> [EXERCISE INSTRUCTIONS] Reproduce, exactly and in full, only the lines below from the one containing "Бензиновые генераторы MITSUI (48, 651)" through the one containing "Уличные светильники ВОЛНА (57, 1412)".

Start of ENTRIES SHOWN

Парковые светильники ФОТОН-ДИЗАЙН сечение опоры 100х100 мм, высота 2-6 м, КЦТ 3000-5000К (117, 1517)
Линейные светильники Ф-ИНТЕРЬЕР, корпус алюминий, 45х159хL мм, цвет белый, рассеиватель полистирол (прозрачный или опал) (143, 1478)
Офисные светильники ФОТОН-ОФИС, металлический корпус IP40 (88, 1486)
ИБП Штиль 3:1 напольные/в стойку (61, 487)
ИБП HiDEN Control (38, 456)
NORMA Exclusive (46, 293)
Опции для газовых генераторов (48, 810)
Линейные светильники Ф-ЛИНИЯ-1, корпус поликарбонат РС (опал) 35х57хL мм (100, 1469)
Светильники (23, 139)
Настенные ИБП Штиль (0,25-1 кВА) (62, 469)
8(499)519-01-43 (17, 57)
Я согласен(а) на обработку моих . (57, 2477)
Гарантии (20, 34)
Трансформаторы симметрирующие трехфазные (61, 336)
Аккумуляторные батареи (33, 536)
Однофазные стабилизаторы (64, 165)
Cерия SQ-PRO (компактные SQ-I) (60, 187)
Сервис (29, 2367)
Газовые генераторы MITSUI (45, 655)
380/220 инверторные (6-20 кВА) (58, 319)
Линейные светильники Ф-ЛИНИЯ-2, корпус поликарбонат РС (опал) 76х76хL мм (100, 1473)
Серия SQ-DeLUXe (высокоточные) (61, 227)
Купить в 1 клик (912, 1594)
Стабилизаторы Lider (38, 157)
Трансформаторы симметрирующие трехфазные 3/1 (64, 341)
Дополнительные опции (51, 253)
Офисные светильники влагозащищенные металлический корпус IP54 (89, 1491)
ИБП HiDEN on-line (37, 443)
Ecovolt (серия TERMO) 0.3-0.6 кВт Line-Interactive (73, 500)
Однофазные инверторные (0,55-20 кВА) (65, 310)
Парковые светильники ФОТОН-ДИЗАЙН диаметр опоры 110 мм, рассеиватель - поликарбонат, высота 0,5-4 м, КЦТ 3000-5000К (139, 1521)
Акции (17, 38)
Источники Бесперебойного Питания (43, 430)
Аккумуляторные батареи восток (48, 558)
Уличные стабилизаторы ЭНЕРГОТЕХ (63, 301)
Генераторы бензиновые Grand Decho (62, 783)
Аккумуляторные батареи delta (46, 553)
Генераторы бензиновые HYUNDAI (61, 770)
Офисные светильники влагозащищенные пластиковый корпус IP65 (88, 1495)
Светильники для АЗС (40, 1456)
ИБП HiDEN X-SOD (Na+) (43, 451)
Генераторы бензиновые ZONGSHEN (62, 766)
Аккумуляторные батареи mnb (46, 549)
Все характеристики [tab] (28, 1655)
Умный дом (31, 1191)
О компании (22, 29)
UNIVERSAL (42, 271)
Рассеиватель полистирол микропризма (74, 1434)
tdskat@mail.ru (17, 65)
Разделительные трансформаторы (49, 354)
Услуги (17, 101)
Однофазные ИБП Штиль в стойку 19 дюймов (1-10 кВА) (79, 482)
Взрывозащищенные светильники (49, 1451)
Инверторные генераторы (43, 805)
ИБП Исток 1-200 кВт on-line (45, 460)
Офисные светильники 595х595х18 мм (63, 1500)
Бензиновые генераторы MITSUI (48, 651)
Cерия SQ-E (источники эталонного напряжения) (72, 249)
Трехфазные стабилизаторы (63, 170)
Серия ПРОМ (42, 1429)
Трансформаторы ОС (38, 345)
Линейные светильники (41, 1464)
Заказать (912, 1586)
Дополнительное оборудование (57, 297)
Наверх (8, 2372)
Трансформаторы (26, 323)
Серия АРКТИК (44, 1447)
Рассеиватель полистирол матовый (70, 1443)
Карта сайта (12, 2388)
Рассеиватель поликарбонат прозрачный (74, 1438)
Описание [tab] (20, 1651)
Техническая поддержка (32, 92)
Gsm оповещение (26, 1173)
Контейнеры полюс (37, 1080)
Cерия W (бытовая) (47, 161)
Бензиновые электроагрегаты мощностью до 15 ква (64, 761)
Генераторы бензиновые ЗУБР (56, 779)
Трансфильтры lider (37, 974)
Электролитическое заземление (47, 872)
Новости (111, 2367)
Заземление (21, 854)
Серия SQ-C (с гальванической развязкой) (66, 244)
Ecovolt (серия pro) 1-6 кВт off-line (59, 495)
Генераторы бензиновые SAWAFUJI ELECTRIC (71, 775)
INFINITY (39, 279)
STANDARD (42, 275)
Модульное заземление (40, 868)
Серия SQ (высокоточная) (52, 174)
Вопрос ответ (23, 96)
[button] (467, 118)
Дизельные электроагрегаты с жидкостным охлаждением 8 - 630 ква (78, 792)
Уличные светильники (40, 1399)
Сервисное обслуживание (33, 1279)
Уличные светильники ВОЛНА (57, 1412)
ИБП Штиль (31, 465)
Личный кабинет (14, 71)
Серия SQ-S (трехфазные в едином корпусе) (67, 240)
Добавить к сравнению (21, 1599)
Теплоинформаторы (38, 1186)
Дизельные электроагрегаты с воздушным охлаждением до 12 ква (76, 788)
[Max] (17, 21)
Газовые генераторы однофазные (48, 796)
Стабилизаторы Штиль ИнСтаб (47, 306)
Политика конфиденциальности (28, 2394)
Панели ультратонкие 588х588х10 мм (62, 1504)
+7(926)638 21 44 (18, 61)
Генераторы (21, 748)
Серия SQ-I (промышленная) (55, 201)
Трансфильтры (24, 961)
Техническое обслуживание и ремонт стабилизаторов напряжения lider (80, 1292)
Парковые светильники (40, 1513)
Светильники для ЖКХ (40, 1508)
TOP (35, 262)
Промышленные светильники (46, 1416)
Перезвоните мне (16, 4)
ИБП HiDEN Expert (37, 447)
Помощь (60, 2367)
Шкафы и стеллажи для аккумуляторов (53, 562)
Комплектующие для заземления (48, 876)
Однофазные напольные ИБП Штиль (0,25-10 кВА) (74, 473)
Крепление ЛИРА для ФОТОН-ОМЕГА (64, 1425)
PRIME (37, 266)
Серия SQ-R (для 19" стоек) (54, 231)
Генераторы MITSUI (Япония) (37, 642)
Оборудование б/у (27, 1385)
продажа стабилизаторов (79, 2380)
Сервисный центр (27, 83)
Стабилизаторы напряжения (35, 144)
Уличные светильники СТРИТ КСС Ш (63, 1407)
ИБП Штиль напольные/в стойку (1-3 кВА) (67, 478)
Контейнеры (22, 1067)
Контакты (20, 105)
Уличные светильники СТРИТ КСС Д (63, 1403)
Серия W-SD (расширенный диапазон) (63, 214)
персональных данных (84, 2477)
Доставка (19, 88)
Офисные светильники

End of ENTRIES SHOWN

> [YOUR RESPONSE]
Бензиновые генераторы MITSUI (48, 651)
Cерия SQ-E (источники эталонного напряжения) (72, 249)
Трехфазные стабилизаторы (63, 170)
Серия ПРОМ (42, 1429)
Трансформаторы ОС (38, 345)
Линейные светильники (41, 1464)
Заказать (912, 1586)
Дополнительное оборудование (57, 297)
Наверх (8, 2372)
Трансформаторы (26, 323)
Серия АРКТИК (44, 1447)
Рассеиватель полистирол матовый (70, 1443)
Карта сайта (12, 2388)
Рассеиватель поликарбонат прозрачный (74, 1438)
Описание [tab] (20, 1651)
Техническая поддержка (32, 92)
Gsm оповещение (26, 1173)
Контейнеры полюс (37, 1080)
Cерия W (бытовая) (47, 161)
Бензиновые электроагрегаты мощностью до 15 ква (64, 761)
Генераторы бензиновые ЗУБР (56, 779)
Трансфильтры lider (37, 974)
Электролитическое заземление (47, 872)
Новости (111, 2367)
Заземление (21, 854)
Серия SQ-C (с гальванической развязкой) (66, 244)
Ecovolt (серия pro) 1-6 кВт off-line (59, 495)
Генераторы бензиновые SAWAFUJI ELECTRIC (71, 775)
INFINITY (39, 279)
STANDARD (42, 275)
Модульное заземление (40, 868)
Серия SQ (высокоточная) (52, 174)
Вопрос ответ (23, 96)
[button] (467, 118)
Дизельные электроагрегаты с жидкостным охлаждением 8 - 630 ква (78, 792)
Уличные светильники (40, 1399)
Сервисное обслуживание (33, 1279)
Уличные светильники ВОЛНА (57, 1412)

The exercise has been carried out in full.